Q. More than 1.7 billion Muslims believe the Koran is the unadulterated, pure word of Allah (God), eternal and perfect. It was said to be verbally revealed by Allah to Mohammed through the angel Gabriel (Jibreel) gradually over a period of approximately 23 years, beginning on 22 December 609, when he was 40 years old, and concluding in 632, the year of his death. The angel Gabriel’s annunciation of Jesus’ birth in the Koran differs from Gabriel’s annunciation in Luke 1:30-35. In the Muslim book, Jesus is identified as a “word” from Allah (sura 3:45) and is called “Messiah,” or “Christ,” but not “Son of the Most High” (Luke 1:32).

In the biblical account of some 600-plus years earlier, the angel Gabriel contradicts the theology of the Koran. This Gabriel calls Jesus the “Son of God.” Given the Koran’s frequent vehement denials that Allah has a son, it is surprising that there is no hint of Mary’s Son also being called the “Son of the Most High.” Indeed, the concept of divine sonship is rejected in sura 19:3. Muslims persist in saying it is blasphemous to say that Allah has a son (sura 5:17; 10:68).

So do Muslims and Christians worship the same God, and which is the real angel Gabriel? — A.G., Maryland.

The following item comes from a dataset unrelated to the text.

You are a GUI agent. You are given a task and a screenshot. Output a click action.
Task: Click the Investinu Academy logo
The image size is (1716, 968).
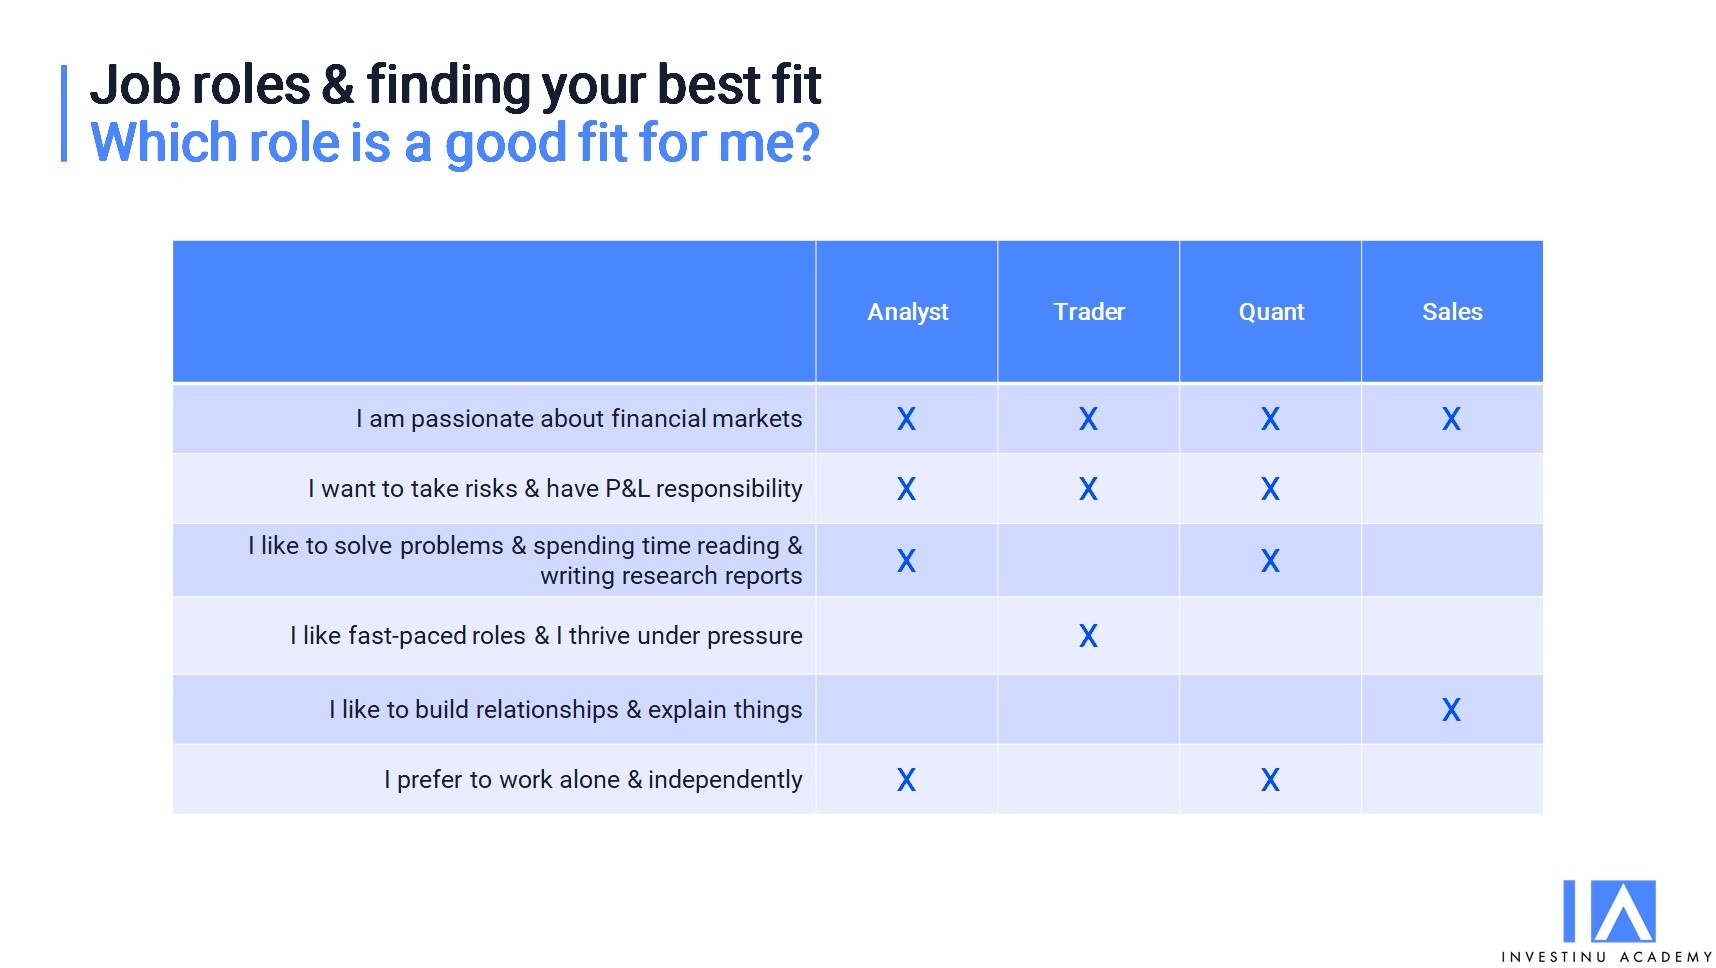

A. The real angel Gabriel is the one who appeared to the Virgin Mary in chapter one of Luke, and Muslims and Christians do not worship the same God. In his book Forty Anti-Catholic Lies, Gerard Verschuuren explained:

“Christianity and Islam…may both refer to the same God in Heaven, but the way they talk about this common reference is very different. Yes, they both talk about ‘love of God and neighbor,’ but for Muslims this extends only to other Muslims. The Muslim God commands Muslims to kill or subjugate Jews and Christians, unless they accept the God of Islam. But most of all, the Christian God is a ‘triune’ God — not three Gods, but one God in three persons: Father, Son, and Holy Spirit. That’s certainly not so in Islam.

“Even the Koran itself suggests that the God of the Koran is radically different from the God Christians worship. The Koran specifically tells us that Christ was not divine, was not crucified, and that believing in the Trinity is polytheism. To affirm these teachings constitutes blasphemy for Muslims. Their religion, in short, cannot be ‘just like ours’” (pp. 157-158).